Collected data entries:
---

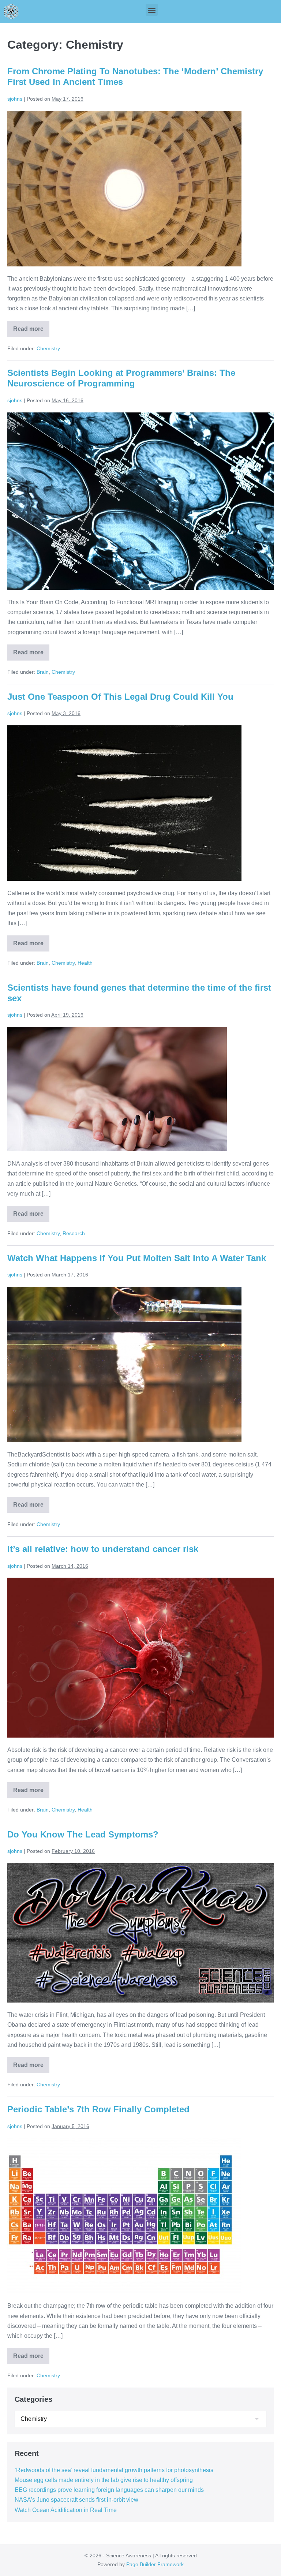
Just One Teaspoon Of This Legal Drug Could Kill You (120, 697)
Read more (31, 326)
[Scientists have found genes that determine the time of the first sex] (117, 1089)
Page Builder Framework (155, 2564)
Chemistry (48, 348)
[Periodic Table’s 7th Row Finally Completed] (124, 2215)
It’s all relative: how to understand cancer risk (102, 1549)
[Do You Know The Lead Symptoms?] (140, 1933)
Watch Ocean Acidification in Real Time (66, 2510)
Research (74, 1233)
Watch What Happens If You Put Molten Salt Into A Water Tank (136, 1258)
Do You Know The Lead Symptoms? (82, 1834)
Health (85, 963)
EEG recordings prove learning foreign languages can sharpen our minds (109, 2490)
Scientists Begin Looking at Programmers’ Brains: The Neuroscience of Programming (121, 378)
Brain (43, 672)
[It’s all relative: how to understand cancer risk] (140, 1658)
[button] (152, 10)
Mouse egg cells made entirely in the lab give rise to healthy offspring (104, 2480)
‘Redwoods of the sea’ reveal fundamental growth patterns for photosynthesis (114, 2470)
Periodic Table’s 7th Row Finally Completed (98, 2109)
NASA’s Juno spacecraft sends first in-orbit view (76, 2500)
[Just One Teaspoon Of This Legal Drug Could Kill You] (124, 803)
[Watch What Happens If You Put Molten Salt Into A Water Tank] (124, 1364)
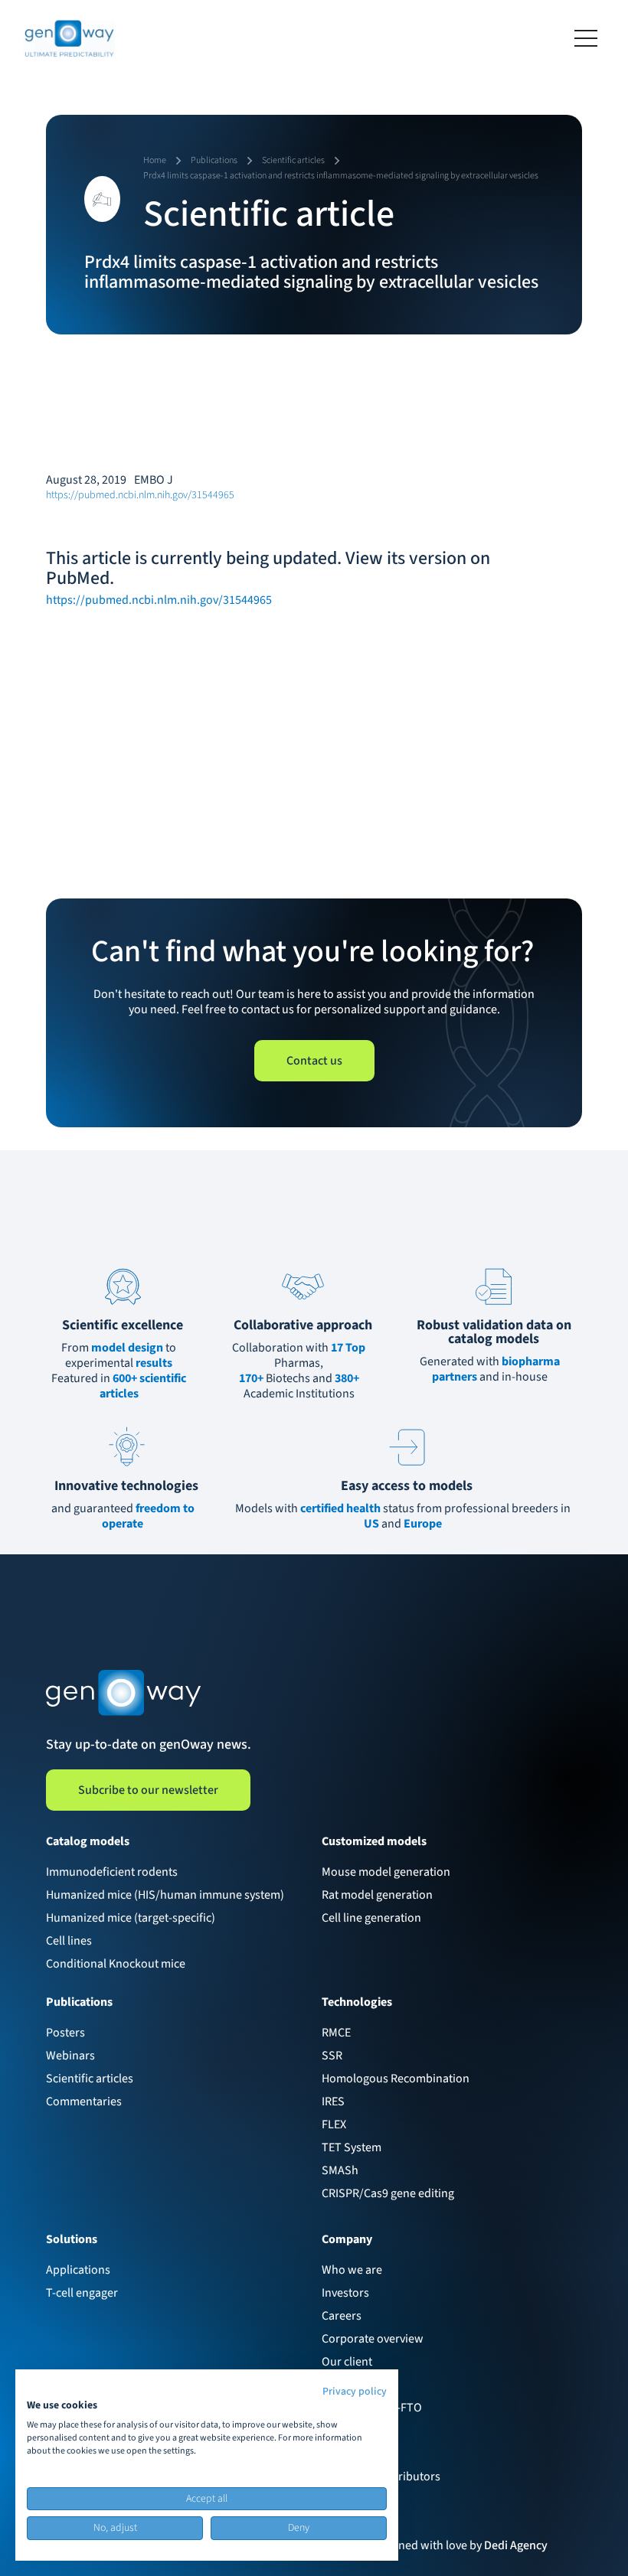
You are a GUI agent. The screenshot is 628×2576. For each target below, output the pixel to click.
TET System (351, 2147)
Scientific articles (89, 2078)
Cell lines (69, 1940)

---

• Instructions to follow:
Copy out all the entries precisely. No images.

• Result of this exercise:
Just One Teaspoon Of This Legal Drug Could Kill You (120, 697)
Read more (31, 326)
[Scientists have found genes that determine the time of the first sex] (117, 1089)
Page Builder Framework (155, 2564)
Chemistry (48, 348)
[Periodic Table’s 7th Row Finally Completed] (124, 2215)
It’s all relative: how to understand cancer risk (102, 1549)
[Do You Know The Lead Symptoms?] (140, 1933)
Watch Ocean Acidification in Real Time (66, 2510)
Research (74, 1233)
Watch What Happens If You Put Molten Salt Into A Water Tank (136, 1258)
Do You Know The Lead Symptoms? (82, 1834)
Health (85, 963)
EEG recordings prove learning foreign languages can sharpen our minds (109, 2490)
Scientists Begin Looking at Programmers’ Brains: The Neuroscience of Programming (121, 378)
Brain (43, 672)
[It’s all relative: how to understand cancer risk] (140, 1658)
[button] (152, 10)
Mouse egg cells made entirely in the lab give rise to healthy offspring (104, 2480)
‘Redwoods of the sea’ reveal fundamental growth patterns for photosynthesis (114, 2470)
Periodic Table’s 7th Row Finally Completed (98, 2109)
NASA’s Juno spacecraft sends first in-orbit view (76, 2500)
[Just One Teaspoon Of This Legal Drug Could Kill You] (124, 803)
[Watch What Happens If You Put Molten Salt Into A Water Tank] (124, 1364)
You are a GUI agent. The screenshot is 628×2576. For each target below, output the pixel to click.
TET System (351, 2147)
Scientific articles (89, 2078)
Cell lines (69, 1940)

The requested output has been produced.